Hannawald: Ich mag solche Vergleiche nicht. Jeder Springer muss für seine Zeit gesehen werden. Hört ein Springer auf, ist das Kapitel abgeschlossen und nicht mehr vergleichbar. Für mich und auch andere Springer kann ich wohl sagen, gut damit zu leben, einer der Besten gewesen zu sein. Den einen Besten gibt es nicht.

Denken Sie noch heute an den Winter 2001/2002?

Hannawald: Ja, der macht mich ja aus. Die Tournee war für mich als Junge der Startpunkt, weshalb ich mit dem Skispringen beginnen wollte. Wenn du dir dann den Traum erfüllen kannst, die Tournee zu gewinnen, bist du der glücklichste Mensch auf Erden. Dieses Gefühl als kleiner Junge ist in mir geblieben, auch wenn einige schlechte Jahre dabei waren. Eine Stimme in mir hat aber immer gesagt: Mach weiter.

Zwei Jahre danach ging es Ihnen gar nicht gut. Sie hatten einen Burn-out und beendeten Ihre Karriere. Mit welchem Gefühl, mit welchen Erinnerungen kommen Sie heute zu den Schanzen?

Hannawald: Für mich ist das eine ganz analytische Rechnung: Umso höher man hinaus möchte, desto mehr muss man sich fordern. In meinem Fall war es extrem, ich war ja beinahe von Ehrgeiz und Perfektionismus zerfressen. Auf der anderen Seite habe ich meinen Jugendtraum gelebt. Dafür muss man viel bezahlen. In meinem Fall war es das Körperliche: Mir war früh bewusst, dass es mit dem Profisport nicht lange funktionieren würde.

Ist es vorstellbar, dass Severin Freund und Richard Freitag noch einmal so einen Boom auslösen, wie Sie und Martin Schmitt es einst taten?

Hannawald: Einen ähnlichen Zuschauer-Boom in den Stadien erleben wir gerade. Das andere wird es so nicht mehr geben. Wir hatten mit RTL einen Fernsehsender, der uns gepuscht hat. Die Öffentlich-Rechtlichen fahren ein anderes Konzept, sie informieren die Öffentlichkeit. Für einen Boom aber musst du Vollgas geben, die Sportart ins Dauerprogramm aufnehmen, damit die Leute aufmerksam werden. Die Sportler jetzt sind auch erfolgreich, aber das geht ein wenig unter.

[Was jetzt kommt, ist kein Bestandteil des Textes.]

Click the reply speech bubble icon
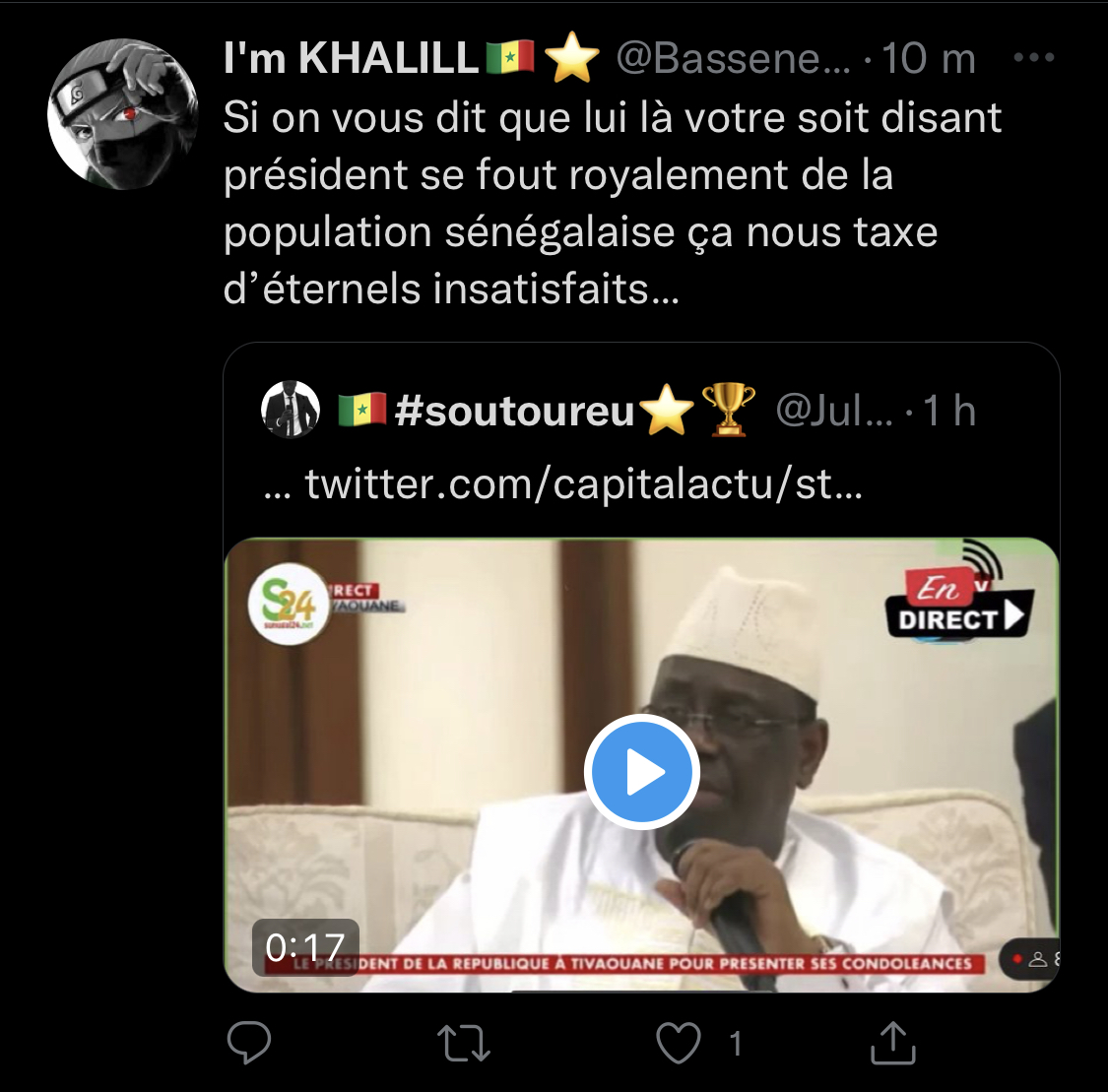This screenshot has width=1108, height=1092. [248, 1043]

Sie kommentieren bei Olympia in Pyeongchang für Eurosport. Wie wollen Sie die Zuschauer fesseln?

Hannawald: Wir gehen das umfangreich an wie damals RTL, haben noch mehr technische Möglichkeiten. Jeder Sportinteressierte kann den Wettkampf zu jeder Tages- und Nachtzeit verfolgen.

Ihre Springergeneration ist als Experte sehr gefragt: Andreas Goldberger macht fürs ORF sogar noch immer Probesprünge. Im Fußball sind Legendenspiele sehr angesagt. Wäre das nicht auch etwas für Skispringer?

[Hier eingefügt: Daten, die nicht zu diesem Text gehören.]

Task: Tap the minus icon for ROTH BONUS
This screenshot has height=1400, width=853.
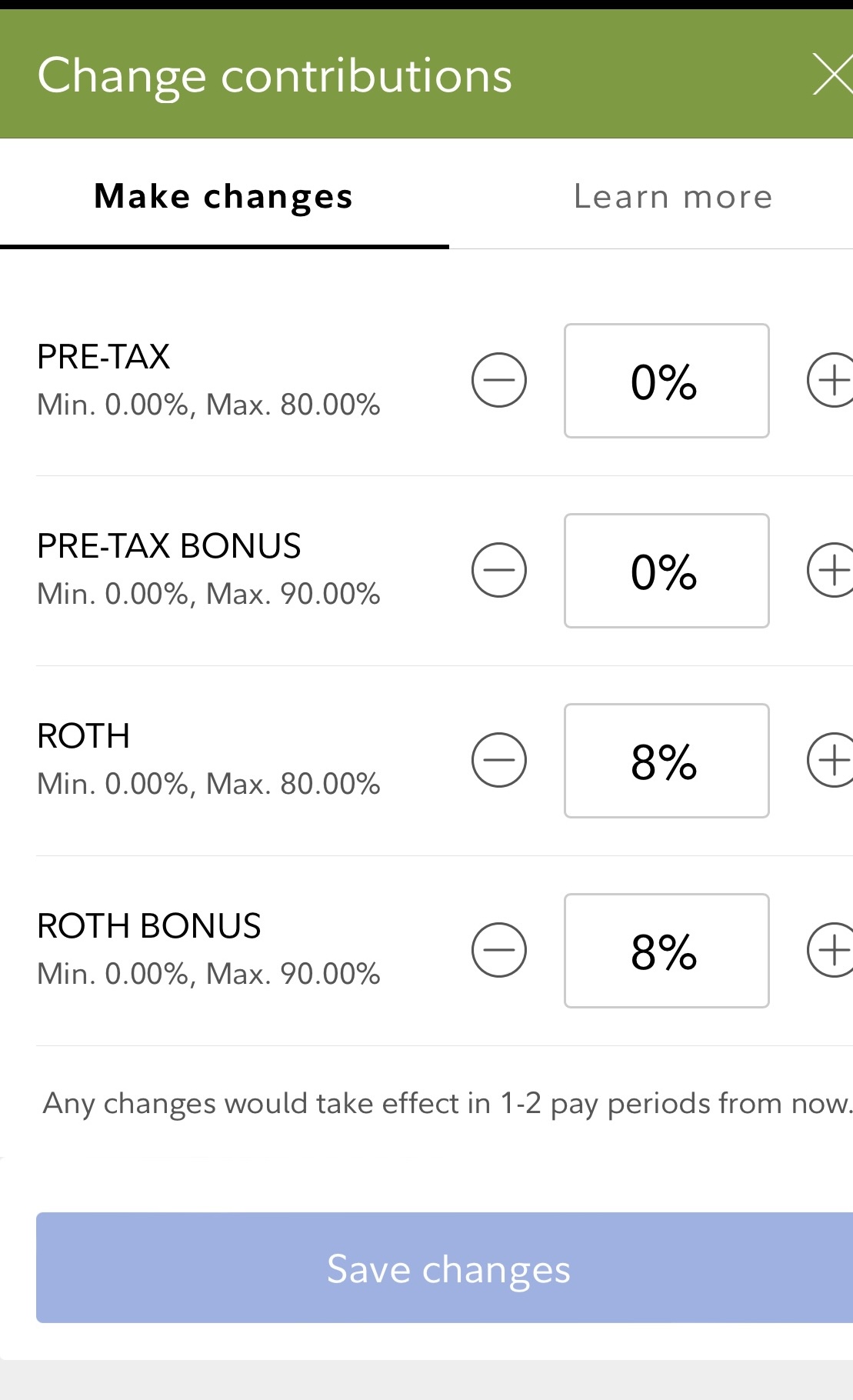Action: click(x=499, y=950)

Hannawald: Es gibt ja Senioren-Weltmeisterschaften, wobei es den Teilnehmern dort leider vorher verwehrt geblieben war, den großen Erfolg zu holen. Wenn man aber mal mit dem Thema aktives Springen durch ist, hat man auch schon viele Nerven gelassen. Ich bin daher froh, beim Skispringen dabei sein zu dürfen – allerdings passiv.